> _Written task 1_: In the Oregon LYS thread, what street address is given for Knit Purl?
> _Written task 2_: Carry the Oregon LYS thread forward from its last line.

> _Excerpt_:
--- START ---
# Oregon LYS



## dijewe (Mar 1, 2011)

So next week we are taking a jaunt to Oregon. My daughter has college visits at University of Oergon in Eugene on Thursday and on Friday, she has a visit at Univ of Portland.

Any Oregonians here who can recommend LYS's for ME to visit?

On another note, our plan is to move to Oregon next summer so this visit will also be somewhat of a scouting mission. I have stayed in hotels in Beaverton, visited Mt St Helens and Mt Hood and that is pretty much all I know about Oregon. I would prefer to live near Portland but where is what I wonder. I have done some internet research but my searches have amounted to nothing. We'll be downsizing and I would REALLY prefer to build my own place to my own needs ( meaning I want a supersized craft space a decent kitchen and bathroom - thats all I care about) so I'm guessing we should look at where to buy land - any suggestions?


----------



## jinkers (May 24, 2011)

If you're thinking a "little bit of country" but close enough to "have" Portland and all its offerings as well, take a look at little Albany - nice, open green fields; low hills, sunshine, clean air. Don't live there myself but every time we drive through on our way to Eugene I fall in love with it again. Eugene is nice, too, but definitely a college town.


----------



## rpuhrmann (Jun 20, 2011)

Albany is a bit of a drive from Portland, though. I'd move a little closer, maybe Molalla, Canby, Hillsboro. Sandy is really pretty too, but it's still a bit of a drive too. Google Mapquest, and put in Portland, Or. Then write down the little towns around Portland, and check them out when you get there. Portland is probably the most expensive to live, so is Vancouver, WA. Also, you don't have tax in Oregon, so you need to think about that too. I live in Washington, and I think it is more expensive to live in Washington than Oregon; I've lived both places. Good luck in your search!



jinkers said:


> If you're thinking a "little bit of country" but close enough to "have" Portland and all its offerings as well, take a look at little Albany - nice, open green fields; low hills, sunshine, clean air. Don't live there myself but every time we drive through on our way to Eugene I fall in love with it again. Eugene is nice, too, but definitely a college town.


----------



## triknitter (May 8, 2011)

My pick would be Knit Purl. They are located at 
1101 SW Alder in Portland. They have a website you can look at as well. Lovely shop, helpful and cheerful sales staff and yummy yarn. I like the fact that there is no sales tax in Oregon.....it is almost like a built in discount and helps me justify my purchase.


----------



## dijewe (Mar 1, 2011)

rpuhrmann said:


> Google Mapquest, and put in Portland, Or. Then write down the little towns around Portland, and check them out when you get there. Portland is probably the most expensive to live, so is Vancouver, WA. Also, you don't have tax in Oregon, so you need to think about that too. I live in Washington, and I think it is more expensive to live in Washington than Oregon; I've lived both places. Good luck in your search!
--- END ---
> _Information shown_:
--- START ---
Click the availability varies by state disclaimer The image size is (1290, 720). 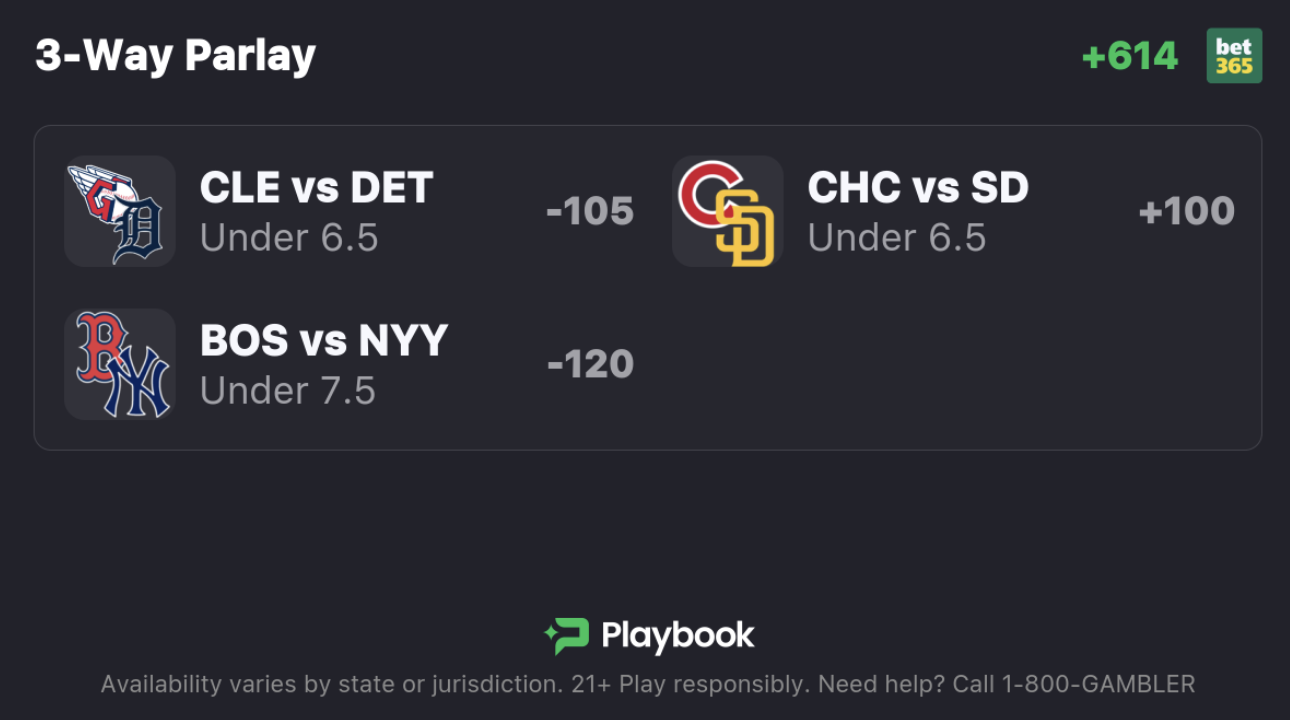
--- END ---
> _Reply 1_: 1101 SW Alder in Portland.

> _Reply 2_:
I was thinking more of suburbs around Portland. I did some searches and more or less understood that NW Portland is nicer than NE but that means nothing to me LOL. My daughter will live on campus if she chooses Univ of Oregon ( its her first choice) so I am not forced to live anywhere based on schools.

I am so looking forward to all that clean air and beautiful scenery and the biggest PLUS would be NORMAL weather. I am so over 100+ degree weather its not funny.


----------



## dijewe (Mar 1, 2011)

triknitter said:


> My pick would be Knit Purl. They are located at
> 1101 SW Alder in Portland. They have a website you can look at as well. Lovely shop, helpful and cheerful sales staff and yummy yarn. I like the fact that there is no sales tax in Oregon.....it is almost like a built in discount and helps me justify my purchase.


Thank You - it really helps to have an address!


----------



## Joanierx (Jun 2, 2011)

Angelika's Yarn store is downtown. Great selection. Get off he streetcar at 1st and Harrison after it goes through the Portland State campus.


----------



## lovey (Nov 11, 2011)

i will be in Portland, myself, in a couple of weeks. Thanks for the suggestions!


----------



## Grandma Laurie (Feb 2, 2011)

Here are some Portland LYS

Twisted - 2310 NE Broadway, Portland, OR 97232

Happy Knits - 1620 SE Hawthorn Blvd., Portland, OR 97214

These two are Favorites of mine - very helpful staff

and here are some more:

Yarn Garden - 1413 SE Hawthorne Blvd,Portland, OR 97214

Close Knit - 2140 NE Alberta, Portland, OR 97211

The Naked Sheep - 2142 N Killingsworth, Portland, OR 97217

Make One - 10558 SE Main St., Milwaukie OR, 97222 ( my local one that I go to often - Melissa is very helpful)

All About Yarn - 11945 SW Pacific, Hwy, Tigard, OR 97223

And then there's Yarnia where you decide what fibers you want and they put them together for you.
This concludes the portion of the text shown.